Enough is Enough in Yemen: FT

Yemen's civil war – and Saudi Arabia's bombing campaign against Houthi rebels -- is fast-destroying what is left of the region's poorest nation. With a quarter of the country's 28 million people on the brink of famine, it's time for the United States to intervene, the Financial Times editorializes.
 
"Under Donald Trump, the U.S. has encouraged a Saudi-led Sunni jihad in hopes of isolating Shia Iran. This overlooks the futility of the Saudi campaign in Yemen and the likely blowback if the country collapses. The U.S. Congress, though equally hostile to Tehran, is becoming less tolerant of Riyadh's exporting of Wahhabi extremism. The U.S., with its 2003 invasion of Iraq, helped reignite the age-old schism between Sunni and Shia. It could douse some of the flames from this fratricidal struggle by pushing for immediate relief and longer-term help for Yemen," the FT writes.
 
"The U.S., UK and France, the major suppliers of arms to Saudi Arabia and the UAE as well as permanent members of the U.N. Security Council, need jointly to insist on a ceasefire and huge influx of humanitarian aid. Russia should intercede with its ally Iran, which has already called for a ceasefire. International peacekeepers may eventually be required; a global development package to refloat Yemen will certainly be needed."
 

Trump's Muddled Thinking on Immigration: Chavez

A new bill backed by the Trump administration that would dramatically slash legal immigration into the United States harks back to early efforts to impose broad restrictions on the number of immigrants entering the United States. It also suggests a complete misunderstanding of the economics of the issue, writes Linda Chavez in Foreign Policy.

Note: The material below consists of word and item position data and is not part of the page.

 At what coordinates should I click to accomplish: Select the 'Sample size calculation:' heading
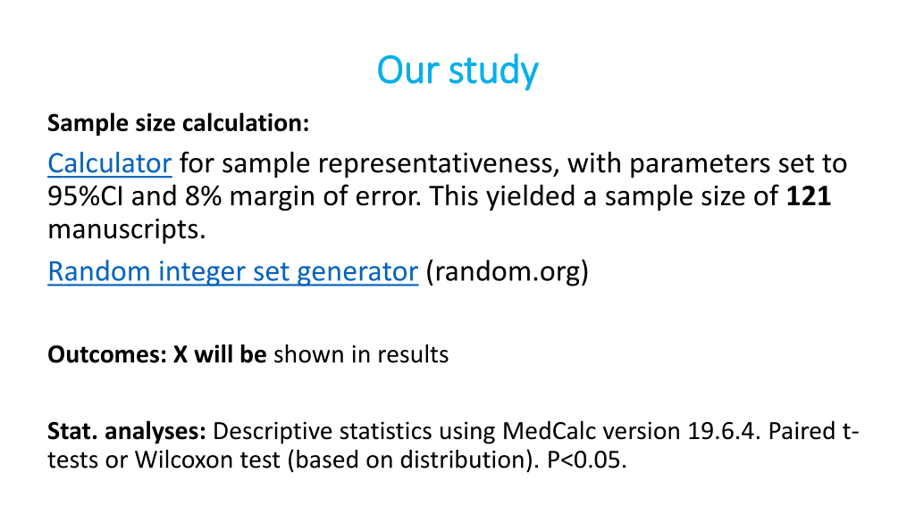(178, 124)
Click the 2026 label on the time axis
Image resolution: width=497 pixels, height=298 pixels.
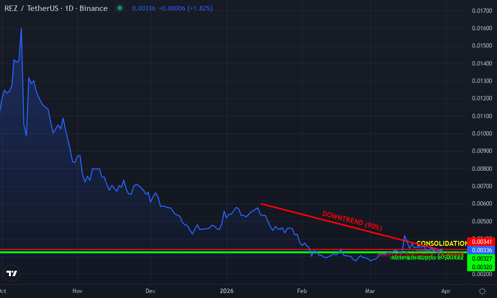click(x=227, y=291)
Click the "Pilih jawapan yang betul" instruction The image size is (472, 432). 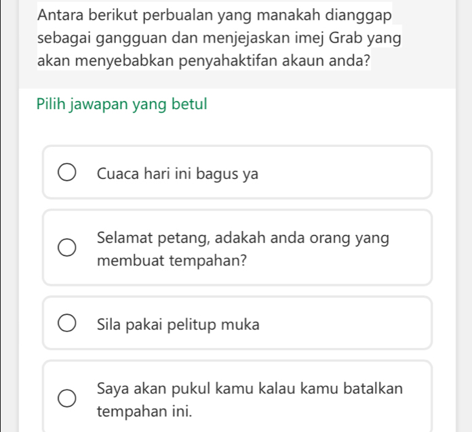click(x=122, y=105)
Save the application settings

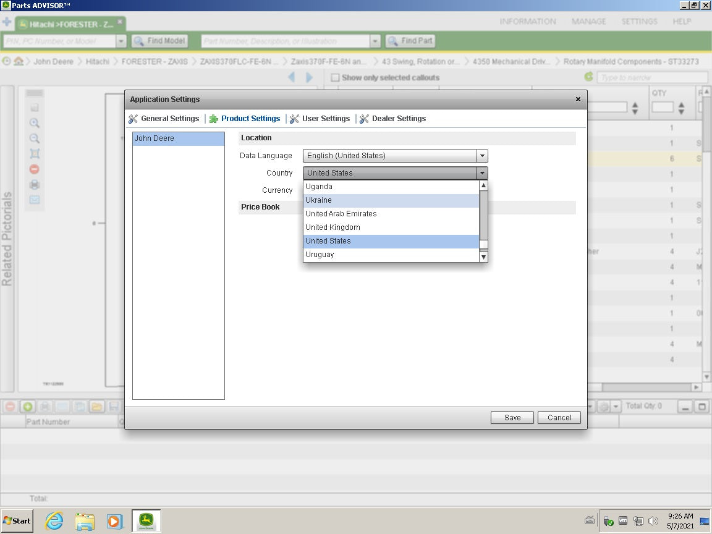tap(512, 417)
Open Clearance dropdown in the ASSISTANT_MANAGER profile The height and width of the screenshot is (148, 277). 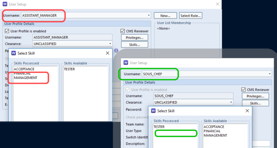(x=110, y=44)
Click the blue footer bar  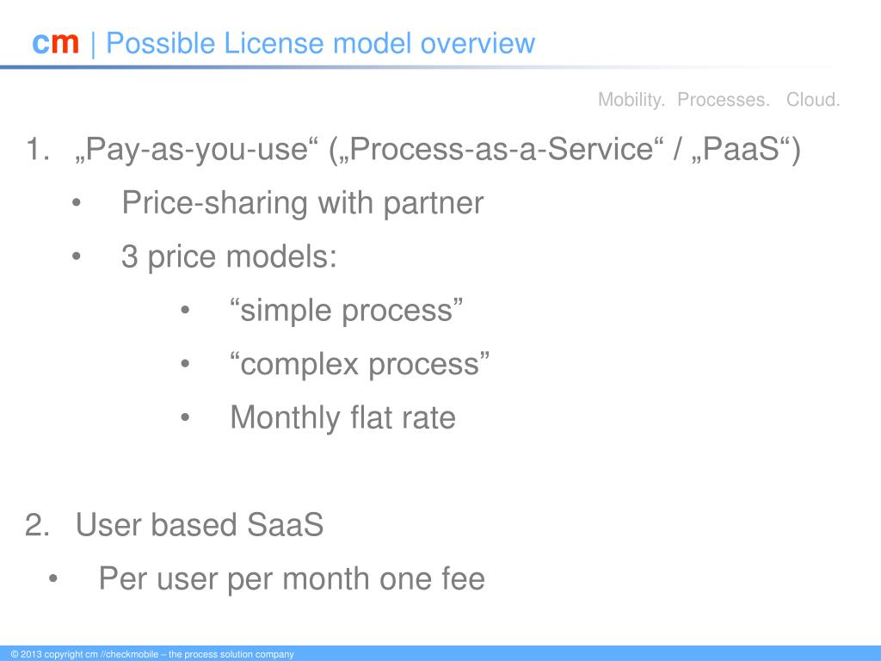(441, 654)
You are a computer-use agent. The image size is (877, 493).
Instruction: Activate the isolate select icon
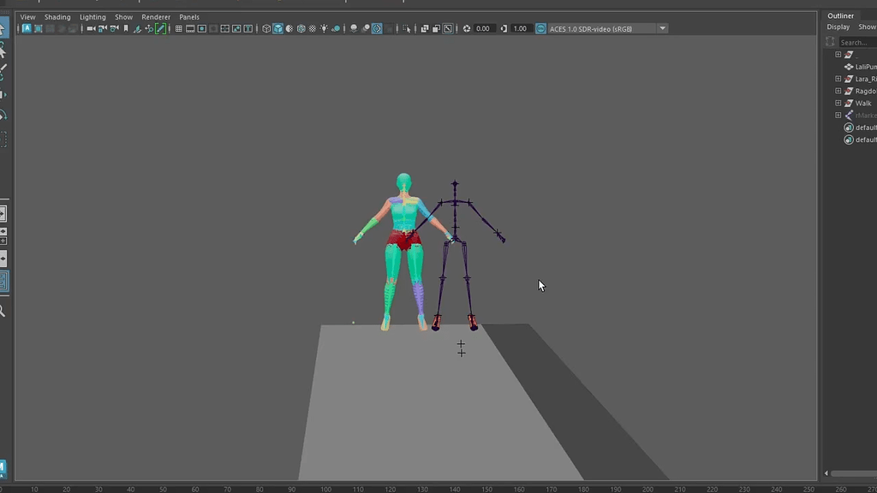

"Although supporters of the RAISE Act claim it will improve the quality of immigrants admitted to the country by taking only those who are highly skilled, the loss of lower-skilled immigrants under the proposed bill is a major problem," Chavez writes.

"The assumption of the bill's authors and the Trump administration is that unemployed Americans, or those who have dropped out of the labor force altogether, will step in to take jobs currently held by lower-skilled immigrants living in the country legally or illegally. But there is little evidence that this would happen. Will Americans who can now draw unemployment, welfare, or disability benefits suddenly rush to take jobs picking crops, milking cows, scrubbing toilets, processing poultry, or replacing roofs, even if the pay is somewhat higher than what immigrant workers in those jobs currently receive? One of the reasons immigrants, here legally or illegally, fill so many of these jobs is that their skill sets match them."

The Danger of China's "Sputnik Moments"

A series of recent "Sputnik Moments," from quantum satellite communication to gene editing, underscores the dramatic technological advances China is making. Unless the United States gets better at protecting its intellectual property, it will get left behind, argue Daniel Kliman and Harry Krejsa for Politico.
 
"The Commission on the Theft of American Intellectual Property estimates that piracy, theft, and counterfeiting by China costs the U.S. economy between $225 billion and $600 billion a year, or up to 3 percent of the entire U.S. GDP. In the long term, the costs only grow more daunting. If scientific advances in quantum communications, artificial intelligence, biotechnology, energy, and battery technology increasingly move to China, so will the future industries – and jobs – that will accompany them."